[Extracted data entries]
┌────────
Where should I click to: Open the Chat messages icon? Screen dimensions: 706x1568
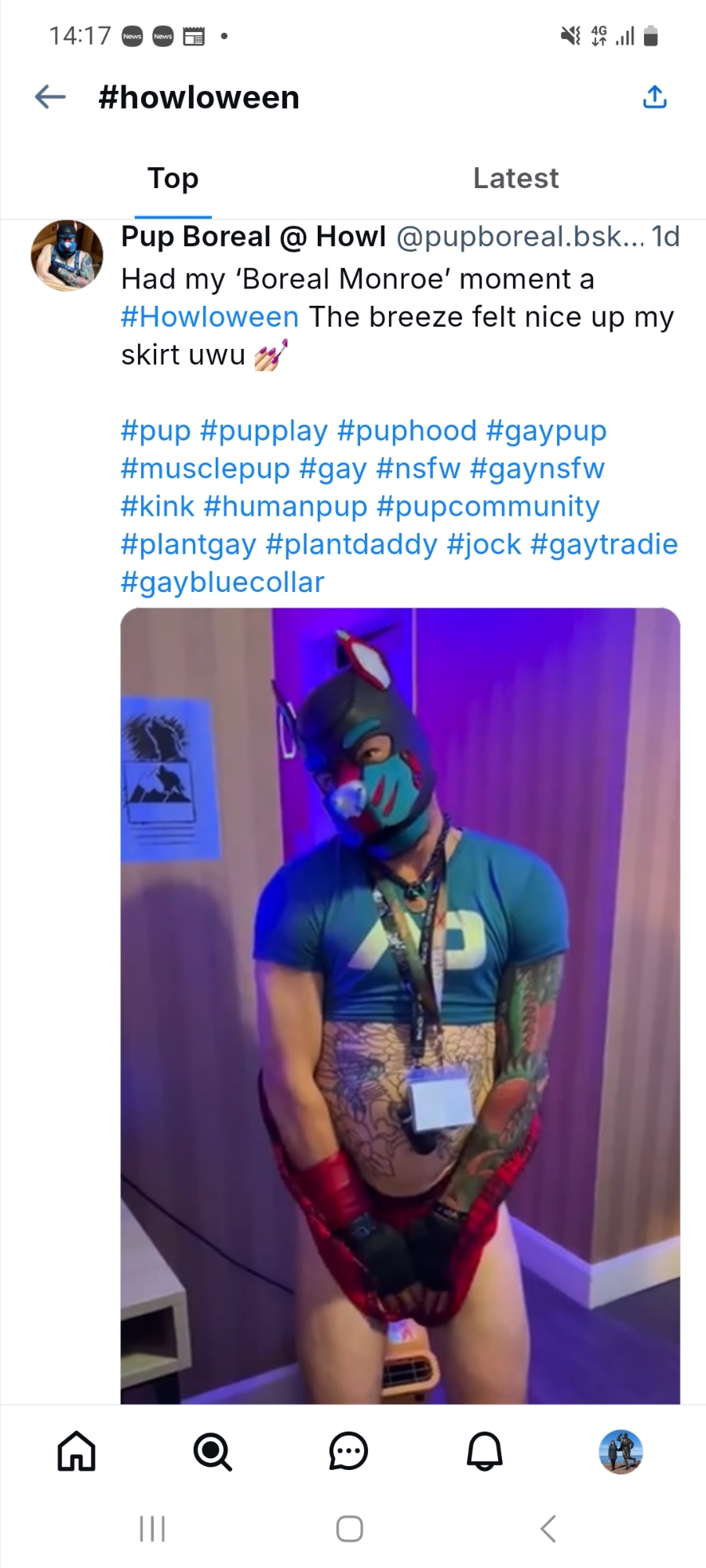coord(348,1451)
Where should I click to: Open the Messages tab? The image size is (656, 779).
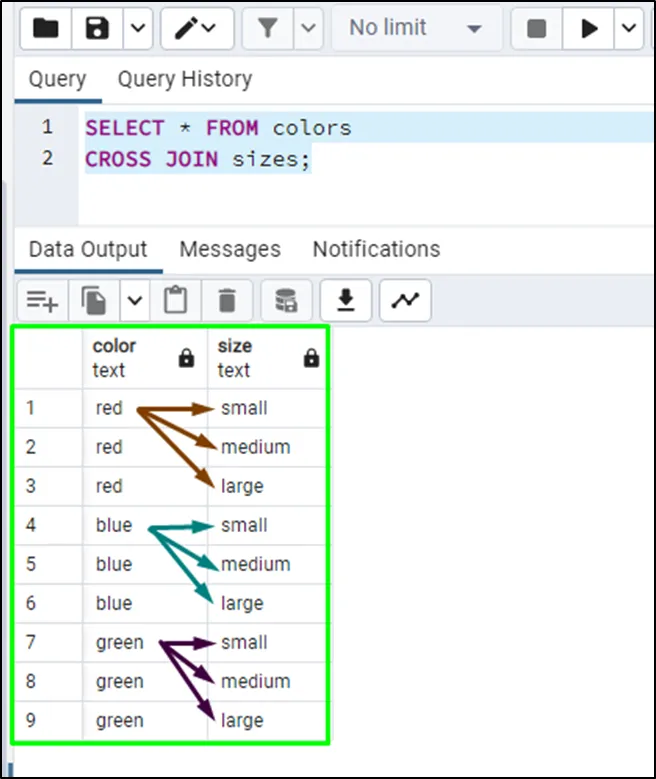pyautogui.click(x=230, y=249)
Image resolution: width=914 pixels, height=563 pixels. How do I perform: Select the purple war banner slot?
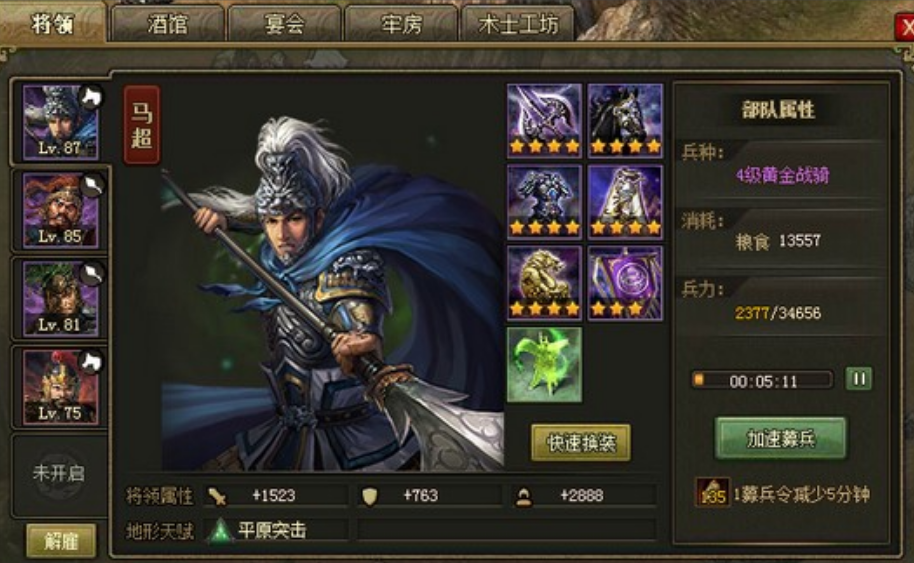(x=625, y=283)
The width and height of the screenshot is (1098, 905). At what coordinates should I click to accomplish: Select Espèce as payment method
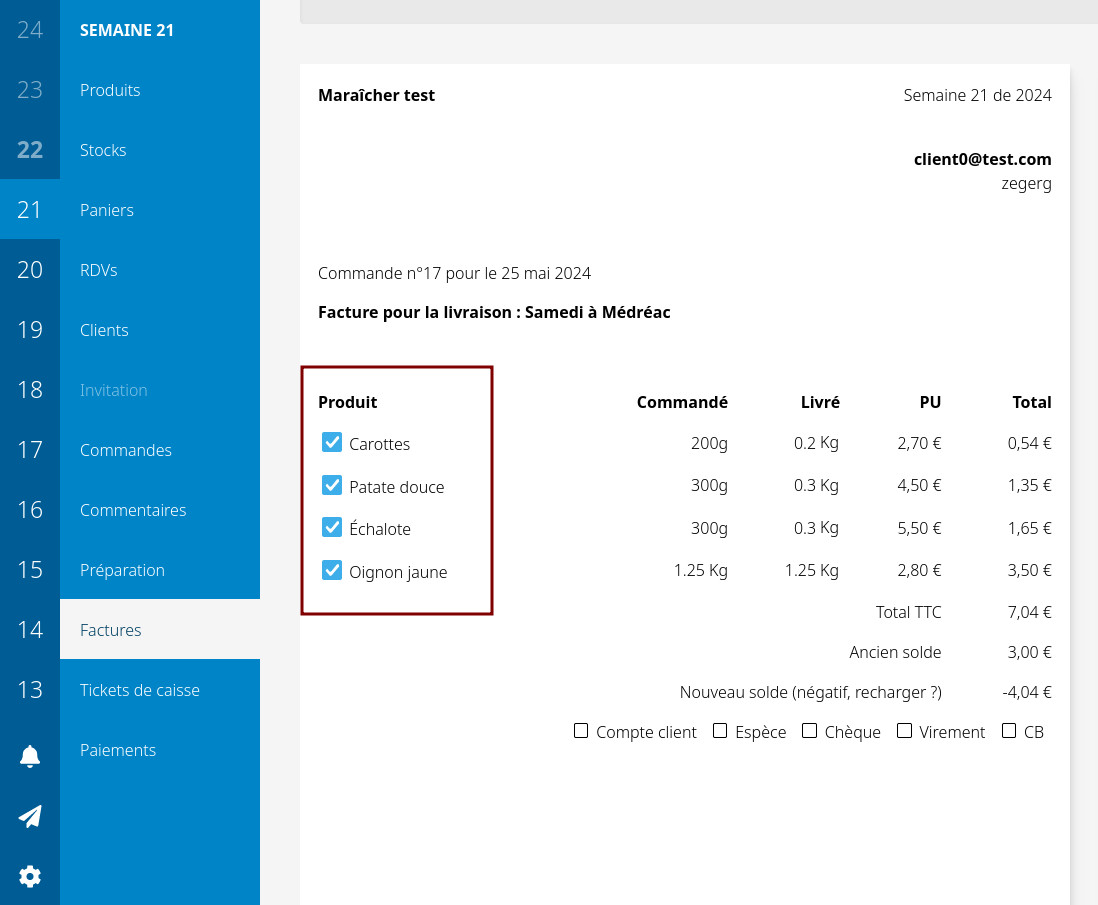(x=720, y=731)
└────────
Task goal:
Without the pictures, reproduce every record exactly as it appears above.

Finished exercise:
Where should I click to: Open the Chat messages icon? Screen dimensions: 706x1568
coord(348,1451)
Where should I click to: Open the Messages tab? The image size is (656, 779).
pyautogui.click(x=230, y=249)
Image resolution: width=914 pixels, height=563 pixels. How do I perform: Select the purple war banner slot?
(x=625, y=283)
The width and height of the screenshot is (1098, 905). At what coordinates should I click to accomplish: Select Espèce as payment method
(x=720, y=731)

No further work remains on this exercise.